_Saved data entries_
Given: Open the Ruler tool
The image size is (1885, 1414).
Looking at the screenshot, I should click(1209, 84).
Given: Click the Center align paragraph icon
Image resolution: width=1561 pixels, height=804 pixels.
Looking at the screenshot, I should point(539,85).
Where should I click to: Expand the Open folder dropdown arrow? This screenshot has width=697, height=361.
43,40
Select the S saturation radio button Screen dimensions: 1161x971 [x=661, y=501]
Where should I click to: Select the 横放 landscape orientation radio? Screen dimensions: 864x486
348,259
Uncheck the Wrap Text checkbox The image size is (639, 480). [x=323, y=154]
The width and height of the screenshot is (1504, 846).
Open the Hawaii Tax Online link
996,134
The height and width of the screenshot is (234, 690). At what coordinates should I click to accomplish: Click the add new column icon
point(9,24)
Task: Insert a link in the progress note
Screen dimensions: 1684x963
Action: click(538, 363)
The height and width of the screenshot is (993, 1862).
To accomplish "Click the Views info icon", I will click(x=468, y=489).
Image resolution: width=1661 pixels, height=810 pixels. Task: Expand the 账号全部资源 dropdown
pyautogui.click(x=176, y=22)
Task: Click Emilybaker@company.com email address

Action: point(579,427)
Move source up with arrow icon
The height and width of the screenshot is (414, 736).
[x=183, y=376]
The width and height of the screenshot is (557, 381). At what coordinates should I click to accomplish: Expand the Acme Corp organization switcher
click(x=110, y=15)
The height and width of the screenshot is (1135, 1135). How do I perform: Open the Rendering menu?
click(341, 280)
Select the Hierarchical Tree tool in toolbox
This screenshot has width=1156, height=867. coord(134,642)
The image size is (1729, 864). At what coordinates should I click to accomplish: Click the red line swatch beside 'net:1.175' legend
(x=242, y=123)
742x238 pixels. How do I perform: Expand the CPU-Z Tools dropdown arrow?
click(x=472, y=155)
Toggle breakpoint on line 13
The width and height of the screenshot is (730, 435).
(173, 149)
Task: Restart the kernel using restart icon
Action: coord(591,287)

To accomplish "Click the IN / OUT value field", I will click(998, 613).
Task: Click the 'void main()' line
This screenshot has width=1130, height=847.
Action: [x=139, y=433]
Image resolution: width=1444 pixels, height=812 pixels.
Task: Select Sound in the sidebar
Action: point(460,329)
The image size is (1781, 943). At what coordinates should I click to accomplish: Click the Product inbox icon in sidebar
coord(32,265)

_TO DO_
From the first line to the last, copy the records exactly as they appear above.

_SOLUTION TO THE EXERCISE_
Given: Open the Ruler tool
The image size is (1885, 1414).
Looking at the screenshot, I should click(1209, 84).
Given: Click the Center align paragraph icon
Image resolution: width=1561 pixels, height=804 pixels.
Looking at the screenshot, I should point(539,85).
Where should I click to: Expand the Open folder dropdown arrow? This screenshot has width=697, height=361.
43,40
Select the S saturation radio button Screen dimensions: 1161x971 [x=661, y=501]
Where should I click to: Select the 横放 landscape orientation radio? Screen dimensions: 864x486
348,259
Uncheck the Wrap Text checkbox The image size is (639, 480). [x=323, y=154]
The width and height of the screenshot is (1504, 846).
Open the Hawaii Tax Online link
996,134
The height and width of the screenshot is (234, 690). At what coordinates should I click to accomplish: Click the add new column icon
point(9,24)
Task: Insert a link in the progress note
Screen dimensions: 1684x963
Action: click(538, 363)
The height and width of the screenshot is (993, 1862).
To accomplish "Click the Views info icon", I will click(x=468, y=489).
Image resolution: width=1661 pixels, height=810 pixels. Task: Expand the 账号全部资源 dropdown
pyautogui.click(x=176, y=22)
Task: Click Emilybaker@company.com email address

Action: point(579,427)
Move source up with arrow icon
The height and width of the screenshot is (414, 736).
[x=183, y=376]
The width and height of the screenshot is (557, 381). At what coordinates should I click to accomplish: Expand the Acme Corp organization switcher
click(x=110, y=15)
The height and width of the screenshot is (1135, 1135). How do I perform: Open the Rendering menu?
click(341, 280)
Select the Hierarchical Tree tool in toolbox
This screenshot has width=1156, height=867. coord(134,642)
The image size is (1729, 864). At what coordinates should I click to accomplish: Click the red line swatch beside 'net:1.175' legend
(x=242, y=123)
742x238 pixels. How do I perform: Expand the CPU-Z Tools dropdown arrow?
click(x=472, y=155)
Toggle breakpoint on line 13
The width and height of the screenshot is (730, 435).
(173, 149)
Task: Restart the kernel using restart icon
Action: coord(591,287)

To accomplish "Click the IN / OUT value field", I will click(998, 613).
Task: Click the 'void main()' line
This screenshot has width=1130, height=847.
Action: [x=139, y=433]
Image resolution: width=1444 pixels, height=812 pixels.
Task: Select Sound in the sidebar
Action: point(460,329)
The image size is (1781, 943). At what coordinates should I click to accomplish: Click the Product inbox icon in sidebar
coord(32,265)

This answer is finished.